[Stored data]
——
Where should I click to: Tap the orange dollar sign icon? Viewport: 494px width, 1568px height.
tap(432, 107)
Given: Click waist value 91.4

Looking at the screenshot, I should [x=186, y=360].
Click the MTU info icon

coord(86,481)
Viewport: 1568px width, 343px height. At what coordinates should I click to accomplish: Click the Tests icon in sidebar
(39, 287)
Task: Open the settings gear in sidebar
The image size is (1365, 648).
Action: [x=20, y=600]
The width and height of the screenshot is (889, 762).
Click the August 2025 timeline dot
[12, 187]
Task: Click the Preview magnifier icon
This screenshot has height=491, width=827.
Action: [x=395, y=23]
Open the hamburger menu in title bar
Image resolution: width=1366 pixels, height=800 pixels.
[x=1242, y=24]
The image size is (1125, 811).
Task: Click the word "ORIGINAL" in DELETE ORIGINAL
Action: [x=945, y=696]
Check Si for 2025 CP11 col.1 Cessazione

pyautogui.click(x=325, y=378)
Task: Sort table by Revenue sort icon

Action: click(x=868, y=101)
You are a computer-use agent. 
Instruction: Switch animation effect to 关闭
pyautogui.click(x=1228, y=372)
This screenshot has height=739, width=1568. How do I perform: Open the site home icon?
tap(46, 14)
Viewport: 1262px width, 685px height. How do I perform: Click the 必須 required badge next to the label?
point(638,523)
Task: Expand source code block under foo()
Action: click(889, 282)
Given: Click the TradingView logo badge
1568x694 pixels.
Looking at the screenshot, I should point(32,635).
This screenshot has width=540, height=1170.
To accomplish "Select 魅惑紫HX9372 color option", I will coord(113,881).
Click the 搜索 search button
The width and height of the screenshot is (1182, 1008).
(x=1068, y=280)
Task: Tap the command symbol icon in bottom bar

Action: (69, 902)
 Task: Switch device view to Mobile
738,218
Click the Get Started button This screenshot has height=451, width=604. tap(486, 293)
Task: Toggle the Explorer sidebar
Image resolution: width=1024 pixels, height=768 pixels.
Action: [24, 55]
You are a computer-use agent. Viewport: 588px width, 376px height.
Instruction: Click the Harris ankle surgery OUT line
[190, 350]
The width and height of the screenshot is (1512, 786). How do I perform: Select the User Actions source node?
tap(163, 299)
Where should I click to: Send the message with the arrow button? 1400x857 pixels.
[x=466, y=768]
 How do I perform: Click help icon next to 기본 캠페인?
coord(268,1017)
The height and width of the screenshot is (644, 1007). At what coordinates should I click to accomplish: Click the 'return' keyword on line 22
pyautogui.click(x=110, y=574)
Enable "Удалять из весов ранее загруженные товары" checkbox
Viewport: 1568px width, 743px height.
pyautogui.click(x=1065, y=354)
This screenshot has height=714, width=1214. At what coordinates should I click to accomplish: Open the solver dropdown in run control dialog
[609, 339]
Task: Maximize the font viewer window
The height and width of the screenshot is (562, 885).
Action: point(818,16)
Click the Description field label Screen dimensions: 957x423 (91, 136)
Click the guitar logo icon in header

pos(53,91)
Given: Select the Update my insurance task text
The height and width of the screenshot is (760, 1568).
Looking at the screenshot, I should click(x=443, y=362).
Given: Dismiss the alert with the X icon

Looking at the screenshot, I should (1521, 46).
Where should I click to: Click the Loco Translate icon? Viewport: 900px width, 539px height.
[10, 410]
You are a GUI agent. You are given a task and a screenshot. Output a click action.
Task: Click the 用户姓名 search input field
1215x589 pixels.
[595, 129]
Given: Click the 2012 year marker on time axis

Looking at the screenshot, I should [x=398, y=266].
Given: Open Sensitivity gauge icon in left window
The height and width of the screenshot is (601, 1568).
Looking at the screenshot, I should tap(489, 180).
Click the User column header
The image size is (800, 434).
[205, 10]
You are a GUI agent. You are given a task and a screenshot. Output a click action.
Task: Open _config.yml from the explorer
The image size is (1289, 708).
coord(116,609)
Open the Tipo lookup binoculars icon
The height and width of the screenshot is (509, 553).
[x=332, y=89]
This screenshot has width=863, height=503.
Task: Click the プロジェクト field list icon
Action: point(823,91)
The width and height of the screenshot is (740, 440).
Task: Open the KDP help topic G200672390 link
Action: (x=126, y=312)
——
Could you copy every record above exactly as written?

• **Response**:
Where should I click to: Tap the orange dollar sign icon? Viewport: 494px width, 1568px height.
tap(432, 107)
Given: Click waist value 91.4

Looking at the screenshot, I should [x=186, y=360].
Click the MTU info icon

coord(86,481)
Viewport: 1568px width, 343px height. At what coordinates should I click to accomplish: Click the Tests icon in sidebar
(39, 287)
Task: Open the settings gear in sidebar
The image size is (1365, 648).
Action: [x=20, y=600]
The width and height of the screenshot is (889, 762).
Click the August 2025 timeline dot
[12, 187]
Task: Click the Preview magnifier icon
This screenshot has height=491, width=827.
Action: [x=395, y=23]
Open the hamburger menu in title bar
Image resolution: width=1366 pixels, height=800 pixels.
[x=1242, y=24]
The image size is (1125, 811).
Task: Click the word "ORIGINAL" in DELETE ORIGINAL
Action: [x=945, y=696]
Check Si for 2025 CP11 col.1 Cessazione

pyautogui.click(x=325, y=378)
Task: Sort table by Revenue sort icon

Action: click(x=868, y=101)
You are a computer-use agent. 
Instruction: Switch animation effect to 关闭
pyautogui.click(x=1228, y=372)
This screenshot has height=739, width=1568. How do I perform: Open the site home icon?
tap(46, 14)
Viewport: 1262px width, 685px height. How do I perform: Click the 必須 required badge next to the label?
point(638,523)
Task: Expand source code block under foo()
Action: click(889, 282)
Given: Click the TradingView logo badge
1568x694 pixels.
Looking at the screenshot, I should point(32,635).
This screenshot has width=540, height=1170.
To accomplish "Select 魅惑紫HX9372 color option", I will coord(113,881).
Click the 搜索 search button
The width and height of the screenshot is (1182, 1008).
(x=1068, y=280)
Task: Tap the command symbol icon in bottom bar

Action: (69, 902)
 Task: Switch device view to Mobile
738,218
Click the Get Started button This screenshot has height=451, width=604. tap(486, 293)
Task: Toggle the Explorer sidebar
Image resolution: width=1024 pixels, height=768 pixels.
Action: [24, 55]
You are a computer-use agent. Viewport: 588px width, 376px height.
Instruction: Click the Harris ankle surgery OUT line
[190, 350]
The width and height of the screenshot is (1512, 786). How do I perform: Select the User Actions source node?
tap(163, 299)
Where should I click to: Send the message with the arrow button? 1400x857 pixels.
[x=466, y=768]
 How do I perform: Click help icon next to 기본 캠페인?
coord(268,1017)
The height and width of the screenshot is (644, 1007). At what coordinates should I click to accomplish: Click the 'return' keyword on line 22
pyautogui.click(x=110, y=574)
Enable "Удалять из весов ранее загруженные товары" checkbox
Viewport: 1568px width, 743px height.
pyautogui.click(x=1065, y=354)
This screenshot has height=714, width=1214. At what coordinates should I click to accomplish: Open the solver dropdown in run control dialog
[609, 339]
Task: Maximize the font viewer window
The height and width of the screenshot is (562, 885).
Action: point(818,16)
Click the Description field label Screen dimensions: 957x423 (91, 136)
Click the guitar logo icon in header

pos(53,91)
Given: Select the Update my insurance task text
The height and width of the screenshot is (760, 1568).
Looking at the screenshot, I should click(x=443, y=362).
Given: Dismiss the alert with the X icon

Looking at the screenshot, I should (1521, 46).
Where should I click to: Click the Loco Translate icon? Viewport: 900px width, 539px height.
[10, 410]
You are a GUI agent. You are given a task and a screenshot. Output a click action.
Task: Click the 用户姓名 search input field
1215x589 pixels.
[595, 129]
Given: Click the 2012 year marker on time axis

Looking at the screenshot, I should [x=398, y=266].
Given: Open Sensitivity gauge icon in left window
The height and width of the screenshot is (601, 1568).
Looking at the screenshot, I should tap(489, 180).
Click the User column header
The image size is (800, 434).
[205, 10]
You are a GUI agent. You are given a task and a screenshot. Output a click action.
Task: Open _config.yml from the explorer
The image size is (1289, 708).
coord(116,609)
Open the Tipo lookup binoculars icon
The height and width of the screenshot is (509, 553).
[x=332, y=89]
This screenshot has width=863, height=503.
Task: Click the プロジェクト field list icon
Action: point(823,91)
The width and height of the screenshot is (740, 440).
Task: Open the KDP help topic G200672390 link
Action: (x=126, y=312)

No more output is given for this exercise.